New methods of performance optimization in PIC codes are shared in a webinar given by Dr. Anastasia Perpelkina of the Keldysh Institute of Advanced Mathematics.
Dr. Perepelkina shares the programming practices that she uses in her work on CFHall:
- Roofline analysis to identify the best optimization route
- Template C++ classes to hide the complexity of vectorization
- Data structures conducive to portable vectorization
She also discusses memory traffic optimization based on the LRnLA (locally-recursive, non-locally asynchronous) algorithms.
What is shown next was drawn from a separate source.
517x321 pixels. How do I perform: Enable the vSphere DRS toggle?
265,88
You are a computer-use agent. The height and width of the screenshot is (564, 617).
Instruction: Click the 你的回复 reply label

- Dependency graph decomposition
- Diamond and "torre" shapes of domain decomposition
- LRnLA algorithm ConeFold
The non-trivial methods discussed in the talk pay off tremendously. With the help of ConeFold, the code jumps from DDR to L2 cache bandwidth. With ConeTorre tuning, the arithmetic intensity moves the algorithm by as much as an order of magnitude up the roofline diagram. The talk also makes a connection between the algorithms and the high-bandwidth memory (MCDRAM) on Intel® Xeon Phi™ processors.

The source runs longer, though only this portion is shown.